[PAGE TEXT]
======

BREAKFAST AT TIFFANY'S
Theatre Royal, Haymarket, London SW1
Opened 26 July, 2016
**

It was only a few years ago that the last attempt to adapt Truman Capote’s 1958 novella for the stage (and pretend in vain that the real draw wasn’t the recollection of Audrey Hepburn in the sanitised 1961 movie version) opened in this very theatre. Richard Greenberg’s present adaptation (which ran on Broadway in 2013) is more coherent than Samuel Adamson’s 2009 version in terms both of narrative and overall tone, although it isn’t always easy to spot this beneath Nikolai Foster’s staging. It’s true that the performance I saw was the final West End preview, but the show has been touring for nearly five months now, so I hardly think that running-in provides much of an excuse.

Foster’s long suit as a director is musicals, and he has rather approached this piece as if it were one. In fact, it contains four numbers including “People Will Say We’re In Love” and two renditions of “Moon River”, including one which serves as a prologue just so we feel we’re getting our money’s worth of nostalgia.

======

[SOURCE EXCERPT]

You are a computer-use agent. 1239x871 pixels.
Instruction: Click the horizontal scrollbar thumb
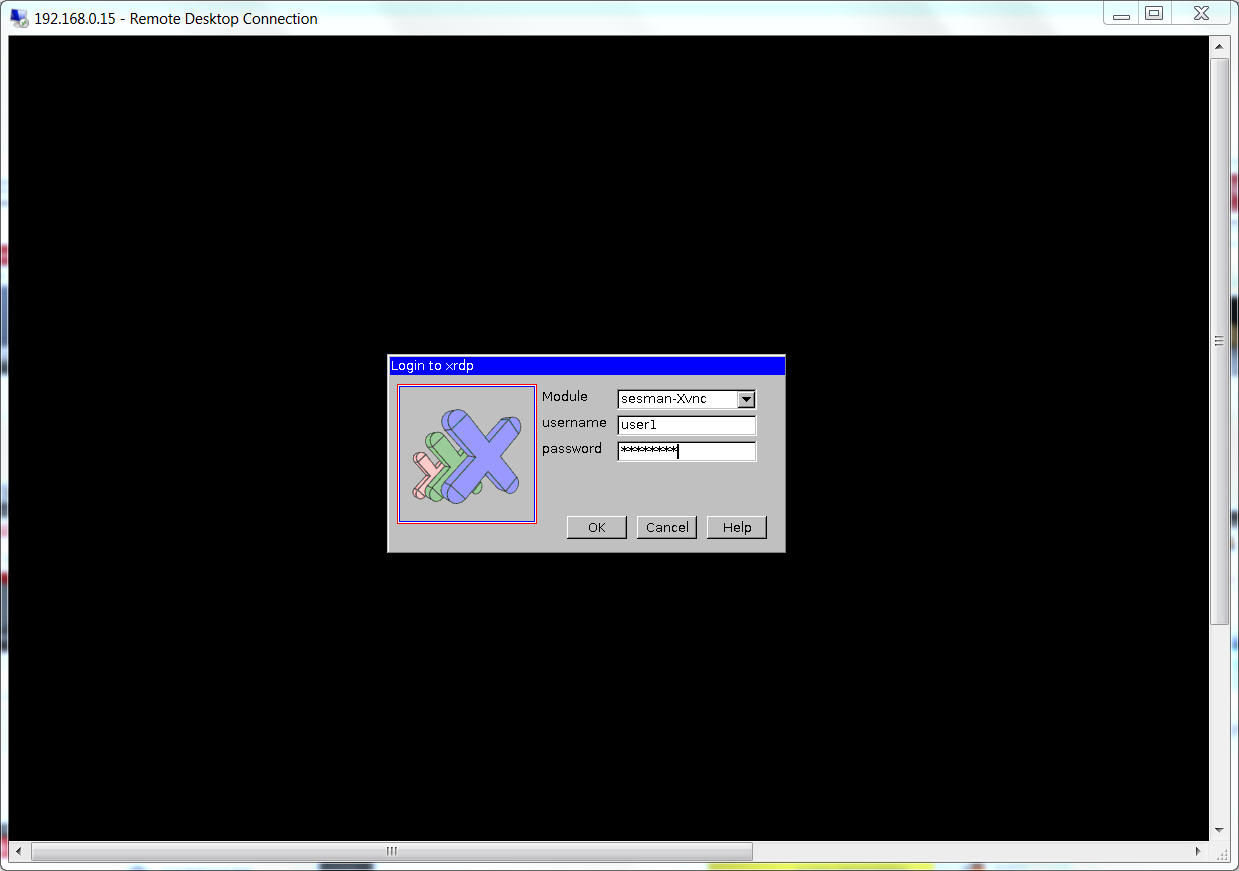pos(390,851)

======

[GOAL] Continue the review of the London stage production of Breakfast at Tiffany's from where it stops, before the data.

[THE RESULT]
The wacky flibbertigibbet Holly Golightly is here cast to conform to Capote’s original image of her, with longish blonde hair (he wanted Monroe for the film). Singer Pixie Lott, who takes the role for its two-month mid-tour West End run, seems to think energy is all that’s needed to pull off a decent characterisation. She delivers every line in a vampish sing-song that reduces her character to the two dimensions of a 1960s American TV sitcom and makes her supposed universal attractiveness incomprehensible.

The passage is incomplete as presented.